What the task asks
Look through the entries that follow and return each line that has the string "stepper".

Listed records
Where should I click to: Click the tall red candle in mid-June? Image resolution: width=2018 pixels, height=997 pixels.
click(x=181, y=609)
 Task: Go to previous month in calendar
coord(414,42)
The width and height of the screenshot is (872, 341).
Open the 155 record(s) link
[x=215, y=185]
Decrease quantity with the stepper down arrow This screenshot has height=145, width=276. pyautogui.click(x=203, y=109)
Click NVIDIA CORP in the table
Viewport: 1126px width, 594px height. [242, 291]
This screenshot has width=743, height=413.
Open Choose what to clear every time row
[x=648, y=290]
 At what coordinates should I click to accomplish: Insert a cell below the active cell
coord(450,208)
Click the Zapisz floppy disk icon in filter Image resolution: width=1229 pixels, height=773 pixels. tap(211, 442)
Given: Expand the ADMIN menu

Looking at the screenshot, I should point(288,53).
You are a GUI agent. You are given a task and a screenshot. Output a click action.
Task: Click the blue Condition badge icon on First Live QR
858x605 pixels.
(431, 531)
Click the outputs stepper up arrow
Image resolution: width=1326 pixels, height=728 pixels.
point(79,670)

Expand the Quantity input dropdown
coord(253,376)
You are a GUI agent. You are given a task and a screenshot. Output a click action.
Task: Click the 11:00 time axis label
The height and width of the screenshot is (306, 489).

Exercise result
Decrease quantity with the stepper down arrow This screenshot has height=145, width=276. pyautogui.click(x=203, y=109)
Click the outputs stepper up arrow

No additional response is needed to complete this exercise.